Afrique: Allocution liminaire du Directeur général de l'OMS lors de la Conférence de Munich sur la sécurité - 19 février 2021

Merci beaucoup, Monsieur l'Ambassadeur.

Comme vous l'avez dit à juste titre, lorsque je me suis exprimé à la Conférence de Munich sur la sécurité il y a un an, j'ai dit que la COVID-19 était très dangereuse et « l'ennemi public numéro un ».

Et je me souviens qu'à l'époque, les gens étaient un peu inquiets. Ils me suivaient en me disant : « Tedros, n'exagérez-vous pas ? »

Malheureusement, nous avons tous tiré des enseignements douloureux de l'année écoulée et vu à quel point ce virus est dangereux.

Bien que la pandémie de COVID-19 soit une crise sanitaire mondiale, il s'agit d'une pandémie inégale - tous les pays n'ont pas réagi de la même manière, et tous n'ont pas été touchés de la même manière.

De nombreux pays ont réussi à prévenir ou à maîtriser la transmission généralisée grâce à des mesures de santé publique éprouvées - tests de dépistage, recherche des contacts, quarantaine, distanciation physique, hygiène des mains, masques, et ainsi de suite.

Conjugués à ces mesures de santé publique éprouvées, les vaccins nous donnent maintenant un réel espoir de maîtriser la pandémie.

Mais pour exploiter tout le potentiel des vaccins, trois choses sont indispensables.

Premièrement, il faut que les gouvernements financent entièrement le COVAX et donnent des doses dès maintenant.

Nous nous félicitons des annonces faites aujourd'hui par plusieurs pays du G7.

Deuxièmement, étant donné que le COVAX achète des vaccins ayant obtenu l'autorisation d'utilisation d'urgence de l'OMS, il faut que les fabricants communiquent leurs dossiers complets à l'OMS en même temps qu'ils les soumettent à d'autres organismes de réglementation.

Et troisièmement, il faut que les gens prennent la parole pour plaider en faveur de l'équité vaccinale.
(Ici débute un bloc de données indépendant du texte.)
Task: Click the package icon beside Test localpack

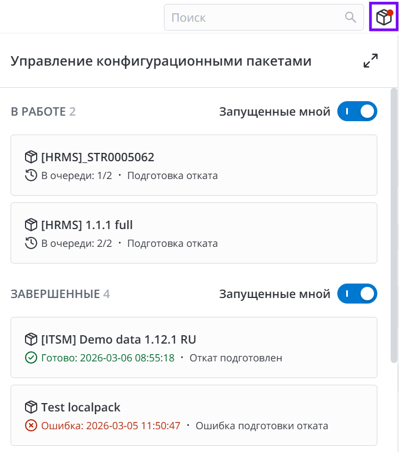Action: 31,408
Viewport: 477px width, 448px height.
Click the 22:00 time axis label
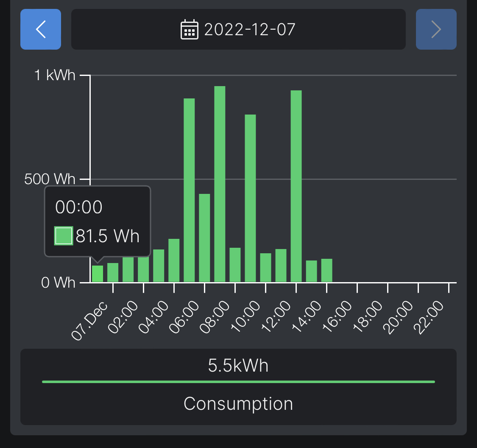point(430,318)
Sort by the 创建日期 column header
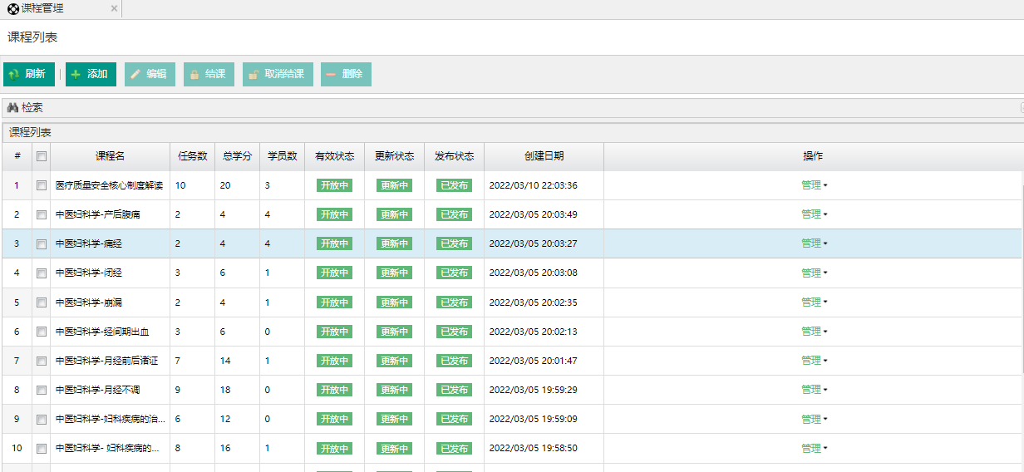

Quand les gens parlent d'une seule voix, les gouvernements écoutent.

L'équité vaccinale n'est pas seulement le bon choix, c'est le meilleur choix.

Plus il faudra de temps pour supprimer le virus partout, plus il y a de risques qu'il mute d'une manière qui pourrait rendre les vaccins moins efficaces.

Nous pourrions nous retrouver à la case départ.

D'autres vaccins sont en cours de développement, d'approbation et de production. Il y aura assez de vaccins pour tout le monde.

Mais pour l'instant, les vaccins sont en quantité limitée. Il faut les utiliser aussi efficacement que possible.

Donc, pour revenir à votre question, réussissons-nous ? Oui, le nombre de cas et de décès est en baisse, nous avons une série de mesures de santé publique éprouvées à notre disposition, et nous avons maintenant de nouvelles armes puissantes dont nous ne pouvions que rêver il y a un an.

Mais il faut veiller à utiliser ces outils efficacement, c'est-à-dire dans tous les pays pour protéger les groupes les plus à risque.

C'est la meilleure façon de sauver des vies, de mettre fin à la pandémie, de rétablir la confiance et de relancer l'économie mondiale. Mais nous progressons.